New Research Overturns Earlier Study that Claims Decision Making Isn’t a Product of Free Will

Helen Holmes March 17, 2020

 Many people believe that decision-making is a product of the conscious mind. As we make choices, the conscious mind is at work, telling us what to do. However, past research has shown that this isn’t the case. In 1980s, scientists from the University of California headed by Benjamin Libet showed evidences that it is the subconscious, not the conscious mind that is at work when making decisions. Just recently however, a group of European researchers challenged the former study and strengthened the idea that people have been holding on to for a long, long time.

Libet Research – Decision Making is powered by the Subconscious Mind

In this study, Libet and his colleagues looked at the brain activities of the study participants when making spontaneous movements. Based on the EEG readings, they found that the subconscious mind came into a decision about what movement the person has to make next. Based on their experiment, the researchers concluded that people don’t have nearly the degree of free will when making decisions, which is contrary to popular belief.

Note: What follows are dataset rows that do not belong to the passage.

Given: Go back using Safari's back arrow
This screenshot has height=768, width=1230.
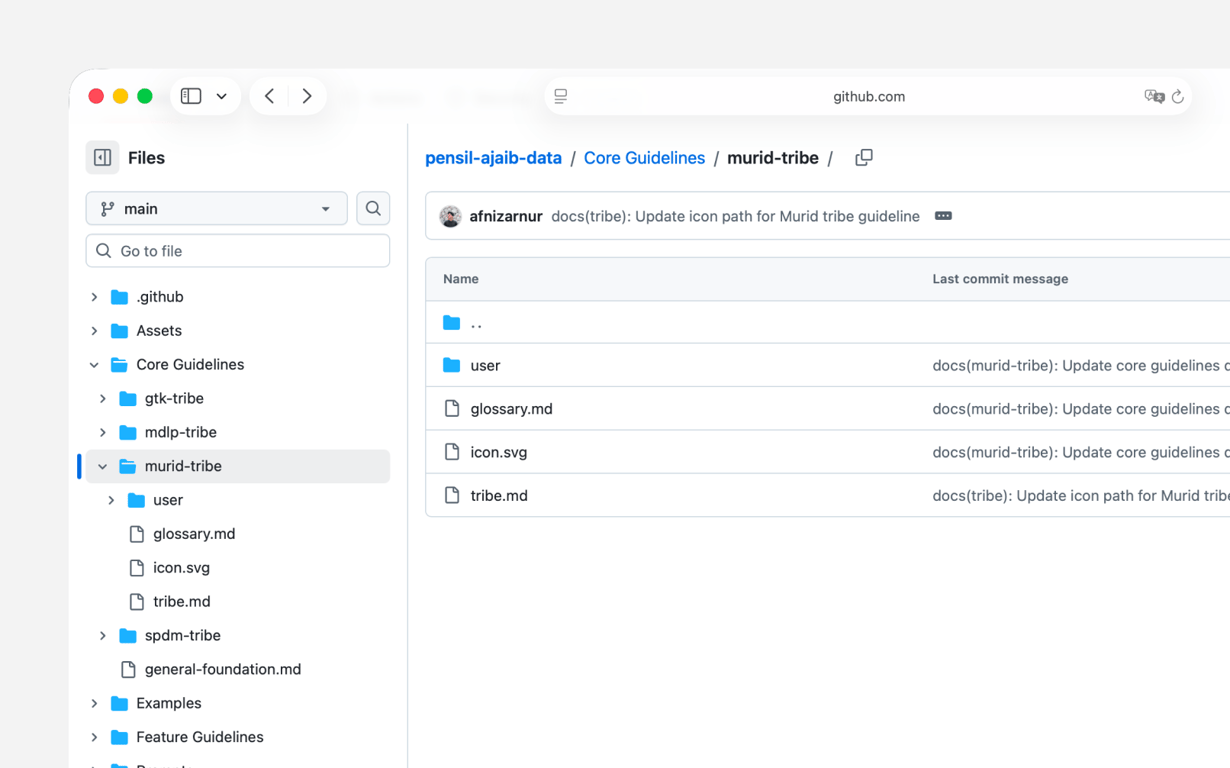Looking at the screenshot, I should pos(269,95).
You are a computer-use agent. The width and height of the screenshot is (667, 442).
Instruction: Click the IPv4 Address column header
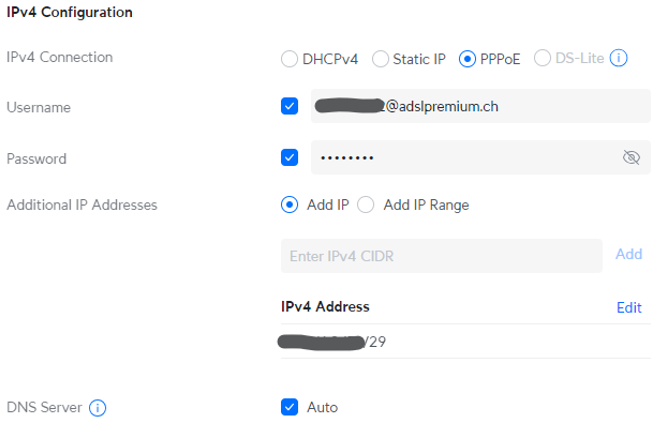coord(325,307)
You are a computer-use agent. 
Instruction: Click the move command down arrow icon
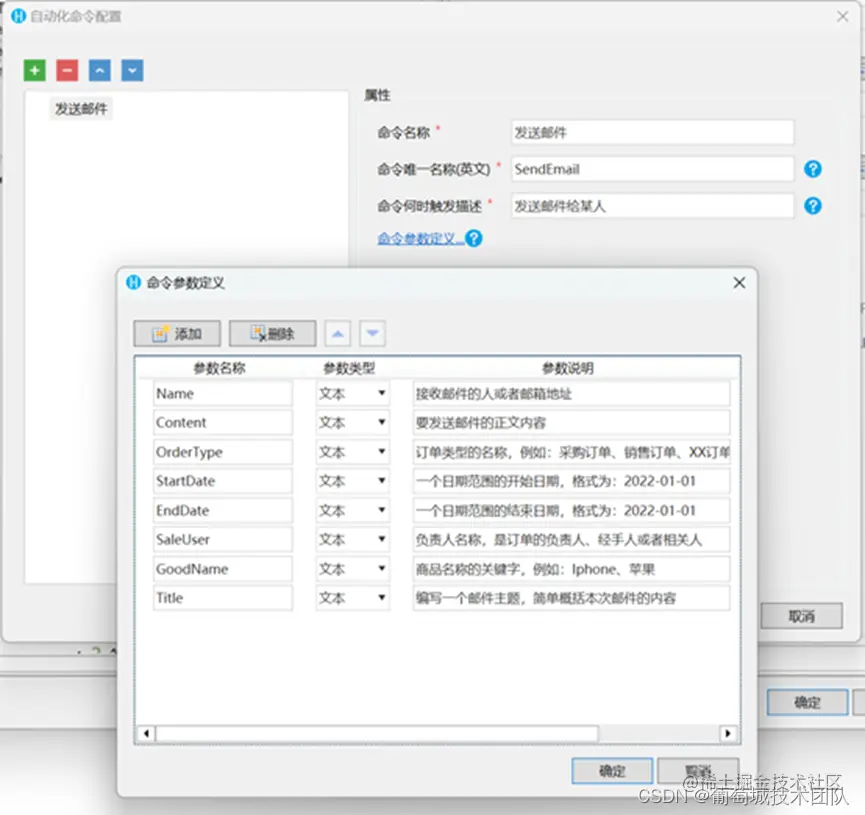[x=130, y=70]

New Research – Decision-Making is Matter of Free Will

For many years, the theory of Libet was never refuted until a new study, published in the Proceedings of the National Academy of Sciences, came into the picture. Here, European team suggests that people really make decisions based on their conscious mind. To come up with the result, the researchers looked at how the brain reacts with other decision-making stimuli.

They conducted a series of experiments to test their theory. First, they created a computer model which they called neural accumulator, and watched as it behaved in a way like it was building up to a potential action. Next, they repeated Libet’s experiment, this time, adding another element – a click noise. Each of the participants was asked to make a decision immediately after hearing the noise even if they’re still mulling over what option to take. The researchers suggest that those who had already built up a neural response and were near the threshold, the response should come faster. And that was actually what happened, based on the data gathered from the EEG readings. This only proves that it is still the conscious mind that is at work when a person makes a decision, the subconscious mind only works in the background to get it ready, the researchers explained.

In Libet’s study, it was demonstrated that the brain amasses neural activity in preparation of the response, which gives a person a range of options to choose from. Then, the response becomes clear as it is turned into images that the brain can understand. It’s the same when choosing to move an arm or finger, the researchers say. And it’s only when a critical mass occurs that decision making really takes place.